▶ [YOUR ASSIGNMENT]: For this exercise, output the line holding "Next (129, 1116)" and all subsequent lines of the entries below, unchanged, up to and including the last.

▶ [RECORDS FOR THE EXERCISE]:
*** Block opens ***

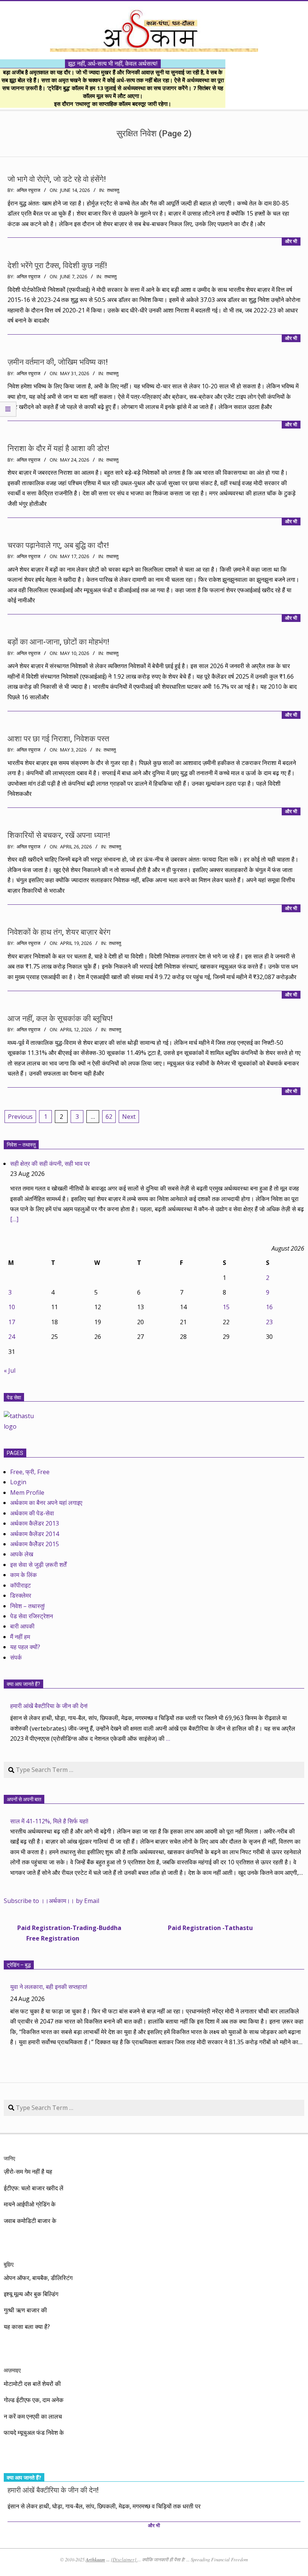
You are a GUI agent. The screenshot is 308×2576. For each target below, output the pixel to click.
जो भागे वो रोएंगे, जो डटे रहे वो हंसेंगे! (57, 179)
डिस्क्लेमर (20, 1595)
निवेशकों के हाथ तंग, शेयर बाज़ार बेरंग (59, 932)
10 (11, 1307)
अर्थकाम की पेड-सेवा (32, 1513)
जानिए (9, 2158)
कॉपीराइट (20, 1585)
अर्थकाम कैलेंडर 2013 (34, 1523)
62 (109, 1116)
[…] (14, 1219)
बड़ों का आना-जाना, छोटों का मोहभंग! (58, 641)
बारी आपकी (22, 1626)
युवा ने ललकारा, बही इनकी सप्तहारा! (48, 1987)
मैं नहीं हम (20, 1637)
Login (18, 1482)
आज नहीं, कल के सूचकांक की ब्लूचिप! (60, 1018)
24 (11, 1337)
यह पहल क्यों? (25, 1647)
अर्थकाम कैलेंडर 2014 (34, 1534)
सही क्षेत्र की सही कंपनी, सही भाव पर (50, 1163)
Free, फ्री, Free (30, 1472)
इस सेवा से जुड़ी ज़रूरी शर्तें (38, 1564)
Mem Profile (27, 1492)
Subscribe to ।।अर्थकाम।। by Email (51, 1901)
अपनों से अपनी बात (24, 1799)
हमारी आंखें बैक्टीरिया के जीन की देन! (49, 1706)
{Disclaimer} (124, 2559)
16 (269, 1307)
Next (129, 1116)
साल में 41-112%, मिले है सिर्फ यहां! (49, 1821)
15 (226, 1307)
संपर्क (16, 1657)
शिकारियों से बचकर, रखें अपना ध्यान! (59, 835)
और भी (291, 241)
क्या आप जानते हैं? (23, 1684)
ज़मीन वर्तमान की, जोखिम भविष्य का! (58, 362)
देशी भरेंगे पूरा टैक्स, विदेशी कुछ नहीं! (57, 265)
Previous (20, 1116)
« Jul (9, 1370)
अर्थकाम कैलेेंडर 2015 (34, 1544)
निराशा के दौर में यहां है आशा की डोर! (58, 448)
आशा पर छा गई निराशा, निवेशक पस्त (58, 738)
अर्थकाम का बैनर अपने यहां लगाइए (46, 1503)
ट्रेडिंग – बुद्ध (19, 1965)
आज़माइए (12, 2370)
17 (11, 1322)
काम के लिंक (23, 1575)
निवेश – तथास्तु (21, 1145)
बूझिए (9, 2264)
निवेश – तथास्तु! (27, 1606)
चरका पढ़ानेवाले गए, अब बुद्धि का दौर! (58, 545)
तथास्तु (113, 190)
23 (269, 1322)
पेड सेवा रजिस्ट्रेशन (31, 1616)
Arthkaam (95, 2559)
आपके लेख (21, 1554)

*** Block closes ***

▶ [WRITTEN SOLUTION]:
Next (129, 1116)
साल में 41-112%, मिले है सिर्फ यहां! (49, 1821)
15 (226, 1307)
संपर्क (16, 1657)
शिकारियों से बचकर, रखें अपना ध्यान! (59, 835)
और भी (291, 241)
क्या आप जानते हैं? (23, 1684)
ज़मीन वर्तमान की, जोखिम भविष्य का! (58, 362)
देशी भरेंगे पूरा टैक्स, विदेशी कुछ नहीं! (57, 265)
Previous (20, 1116)
« Jul (9, 1370)
अर्थकाम कैलेेंडर 2015 (34, 1544)
निराशा के दौर में यहां है आशा की डोर! (58, 448)
आशा पर छा गई निराशा, निवेशक पस्त (58, 738)
अर्थकाम का बैनर अपने यहां लगाइए (46, 1503)
ट्रेडिंग – बुद्ध (19, 1965)
आज़माइए (12, 2370)
17 (11, 1322)
काम के लिंक (23, 1575)
निवेश – तथास्तु (21, 1145)
बूझिए (9, 2264)
निवेश – तथास्तु! (27, 1606)
चरका पढ़ानेवाले गए, अब बुद्धि का दौर! (58, 545)
तथास्तु (113, 190)
23 (269, 1322)
पेड सेवा रजिस्ट्रेशन (31, 1616)
Arthkaam (95, 2559)
आपके लेख (21, 1554)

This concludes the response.